When you walk into a baby shop as a pregnant and please g-d soon-to-be mother, you can get really overwhelmed. You are stunned with the amount of things that you clearly know nothing about, are speechless about all the products that you can’t imagine knowing when or how to use. And if your partner is with you, I can bet your unborn child on it that he will be overwhelmed with how much this shop is going to cost. All he thought he was coming for was a white cot, matching change table and maybe a pram.
So here is a list of things that you DON’T need:
1. Wipe Warmer – What we are saying to our kids when we buy these is, “your mummy is going to protect you from every little second of discomfort. You are forever going to be known as a cotton balled kid – wrapped up so tight, and yes I may even put you in a bubble. Forever”. The normal wipes are really not that cold.

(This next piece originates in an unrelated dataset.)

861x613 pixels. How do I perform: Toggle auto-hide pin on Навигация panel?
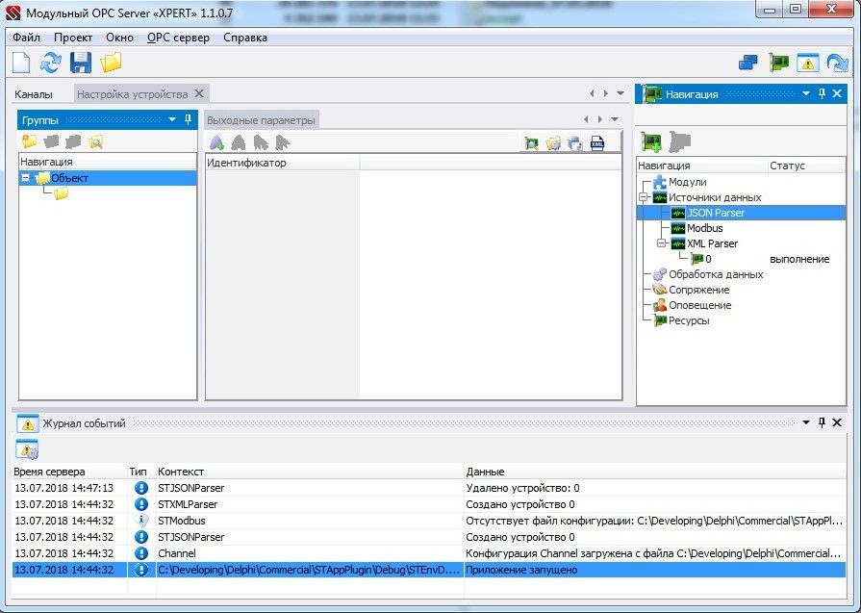click(822, 94)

2. Bottle Warmer – It’s not that this is such a silly invention – it’s not really. It’s clever. I just urge you to have a serious think about it before you use it. Once you start – you will always have to warm every bottle up. Let me say it again – every.bottle.up. Most kids will have bottles till at least 2 years old. I suggest try giving it at room temperature first because once you start using it – you can’t go back!
3. Special Nappy Bin – These are expensive and need special bags for them. Special bags that can only be bought from the special baby store. So no chance of a late night of ducking out to get more. You have to be organized for this one. And just because you are an organised person now, does not necessarily mean you will be post bub.
4. Trolley Seat Cover – I am sure that the Coles or Kmart Trolleys have every single bug in them. They have seen colds, gastro, sticky chocolaty fingers – the works! But… your child is going to be exposed to all these things eventually so I feel its better to expose them and let them get used to it. Unless you are planning on then also sending them to day-care and then kindergarten with trolley covers for the chairs, then I wouldn’t buy it now.
5. Bath thermometer – Just trust your hand. You will be able to tell the temperature just by putting your hand in. The funny thing is that most the Bath Thermometers actually reveal their temperature at the bottom of it, so you have to put your hand in to scoop it out and look at it. Just have a feel then.
6. Knee Guards – We all learn to crawl and our knees are still working aren’t they? Let them toughen up a little, they’ll be FINE!
7. Baby powder – I don’t even really know what this is for? If someone else knows then feel free to enlighten me.
8. Sock Ons – I mean really.. Guards to keep their socks on? Yes you lose a sock here or there but please! I actually have no words!
9. Bumbo – I admit it, I had one. What a waste of money – their legs get stuck in it and even they don’t look comfortable. I am convinced that one day these will be pulled off the shelves and deemed unsafe. I know some people swear by them but only for about 10 seconds. And then you are stuck storing these awkward little coloured blobs. Save your money… (Or if you are really interested in one, ask for it as a present so you won’t have that dreaded buyer’s regret).
10. Peepee Teepee – I don’t have a boy, but understand how the male anatomy works. And I have seen my friends occasionally peed on. But maybe just use a towel? Just seems a little bit like a useless invention really doesn’t it?
Feel free not to take my advice at all on any or all of these. Except the wipe warmer – trust me…you don’t need it!